If you put up barriers to becoming a doctor, you get fewer doctors. The doctors you do get become more expensive, as supply decreases.
How many barriers does the West put up in front of prospective doctors?
In Somalia, a physical costs about 50c. Assuming their abject poverty numbers aren't massaged to within an inch of their lives, that means the poorest Somalian spends half a day's wage on a physical.
In America, a physical costs about $130, corresponding to a daily wage of $260 or about $33/hour for an 8-hour day.
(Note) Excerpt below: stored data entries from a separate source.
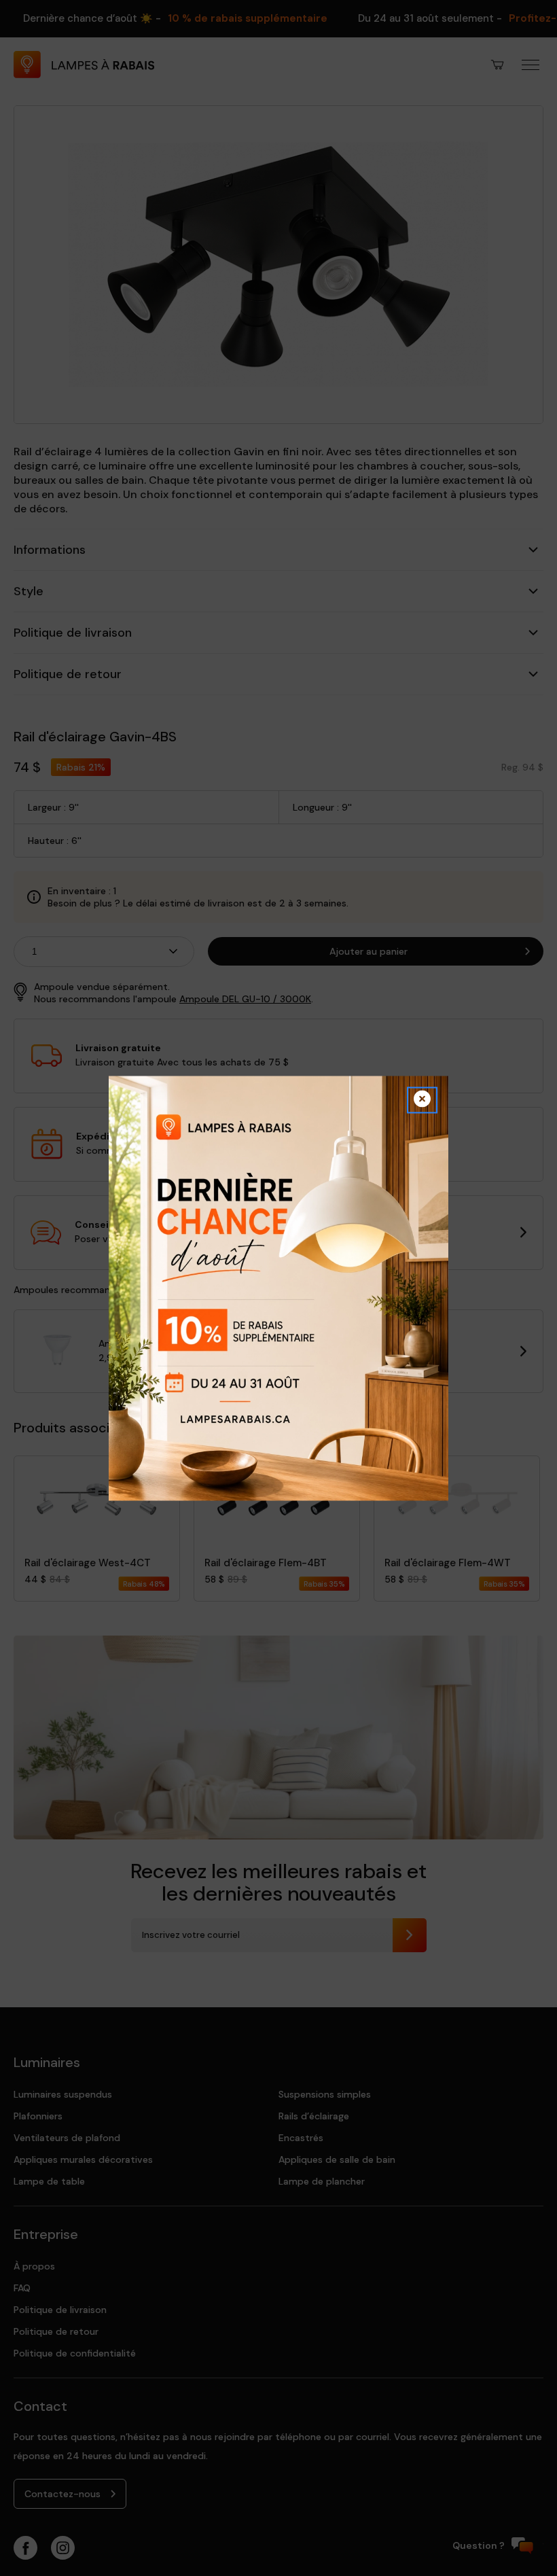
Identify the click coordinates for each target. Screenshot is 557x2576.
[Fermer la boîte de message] (422, 1099)
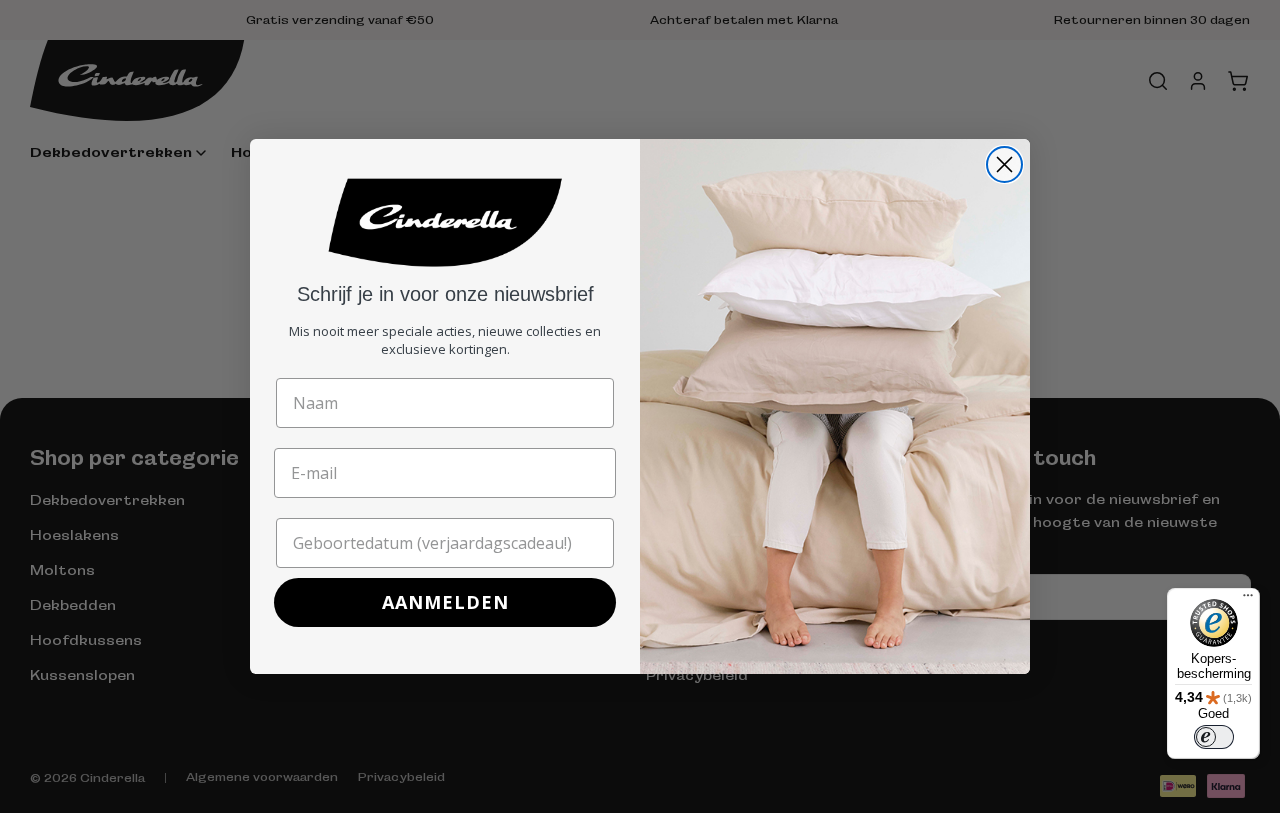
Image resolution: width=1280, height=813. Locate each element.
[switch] (1214, 737)
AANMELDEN (445, 602)
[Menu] (1248, 600)
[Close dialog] (1004, 164)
Of course anyone actually earning more than $30 an hour just about doesn't care. It is only the poor who can't afford it. It is the poor who die because the doctor that could have helped them couldn't be bothered to get a license. (Presumably went into finance instead.)
Canadians would claim this is why they have the government pay for it. Fantasy. Obviously the richer neighbourhoods have better doctors. If nothing else, hospitals are partly funded by property taxes. Add in public choice, and I start to wonder if Lovecraft really wrote fiction. Orwell clearly didn't. Reduce supply AND lower wages? Hey guys, I wonder why Canada has issues getting enough doctors. I guess they must hate poor people.
Licensing: kills people. Residency: kills people. College requirement for med school: kills people. Almost every health regulation: kills people.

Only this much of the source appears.